-- WORK TO COMPLETE --
Could you quote, exactly as they stand, the lines running from the one with "You are a computer-use agent. This" to the final line of the material?
▬▬▬▬▬▬▬▬▬▬
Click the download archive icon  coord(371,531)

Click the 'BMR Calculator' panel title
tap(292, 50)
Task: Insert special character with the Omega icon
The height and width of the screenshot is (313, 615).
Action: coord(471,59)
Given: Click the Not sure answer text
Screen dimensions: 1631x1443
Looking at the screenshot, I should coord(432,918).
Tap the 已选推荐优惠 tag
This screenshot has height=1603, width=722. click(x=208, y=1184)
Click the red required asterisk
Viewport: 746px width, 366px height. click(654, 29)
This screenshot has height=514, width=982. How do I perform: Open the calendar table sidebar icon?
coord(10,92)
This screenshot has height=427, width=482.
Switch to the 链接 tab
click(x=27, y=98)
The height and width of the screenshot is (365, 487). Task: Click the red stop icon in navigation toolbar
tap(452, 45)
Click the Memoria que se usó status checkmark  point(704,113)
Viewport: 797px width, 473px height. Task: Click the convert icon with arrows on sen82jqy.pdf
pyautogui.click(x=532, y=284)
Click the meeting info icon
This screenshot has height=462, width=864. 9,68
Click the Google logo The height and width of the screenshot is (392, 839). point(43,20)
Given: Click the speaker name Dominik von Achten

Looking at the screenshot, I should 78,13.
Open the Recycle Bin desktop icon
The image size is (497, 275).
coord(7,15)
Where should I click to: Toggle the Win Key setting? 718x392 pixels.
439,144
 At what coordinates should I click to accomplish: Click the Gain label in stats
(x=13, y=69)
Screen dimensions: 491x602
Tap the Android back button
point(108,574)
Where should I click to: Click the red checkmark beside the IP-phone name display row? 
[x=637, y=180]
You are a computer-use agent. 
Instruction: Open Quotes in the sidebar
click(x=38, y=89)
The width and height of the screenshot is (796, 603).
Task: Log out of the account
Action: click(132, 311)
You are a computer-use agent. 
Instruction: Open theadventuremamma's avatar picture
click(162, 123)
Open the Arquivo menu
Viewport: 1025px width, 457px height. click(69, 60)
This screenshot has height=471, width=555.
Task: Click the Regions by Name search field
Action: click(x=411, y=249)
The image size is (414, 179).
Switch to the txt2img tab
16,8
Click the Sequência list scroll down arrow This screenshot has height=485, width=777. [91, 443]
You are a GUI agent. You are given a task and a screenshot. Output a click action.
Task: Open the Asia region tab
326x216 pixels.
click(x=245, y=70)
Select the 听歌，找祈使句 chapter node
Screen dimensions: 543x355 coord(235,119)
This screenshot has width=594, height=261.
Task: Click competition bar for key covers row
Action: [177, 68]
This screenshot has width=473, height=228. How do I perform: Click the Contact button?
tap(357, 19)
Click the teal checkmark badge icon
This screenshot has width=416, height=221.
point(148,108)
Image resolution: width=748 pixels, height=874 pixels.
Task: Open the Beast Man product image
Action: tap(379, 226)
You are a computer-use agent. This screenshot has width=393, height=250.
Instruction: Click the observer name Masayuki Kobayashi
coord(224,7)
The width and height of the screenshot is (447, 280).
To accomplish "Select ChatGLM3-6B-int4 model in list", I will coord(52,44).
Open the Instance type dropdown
▬▬▬▬▬▬▬▬▬▬
-- EXERCISE RESULT --
You are a computer-use agent. This screenshot has width=393, height=250.
Instruction: Click the observer name Masayuki Kobayashi
coord(224,7)
The width and height of the screenshot is (447, 280).
To accomplish "Select ChatGLM3-6B-int4 model in list", I will coord(52,44).
Open the Instance type dropdown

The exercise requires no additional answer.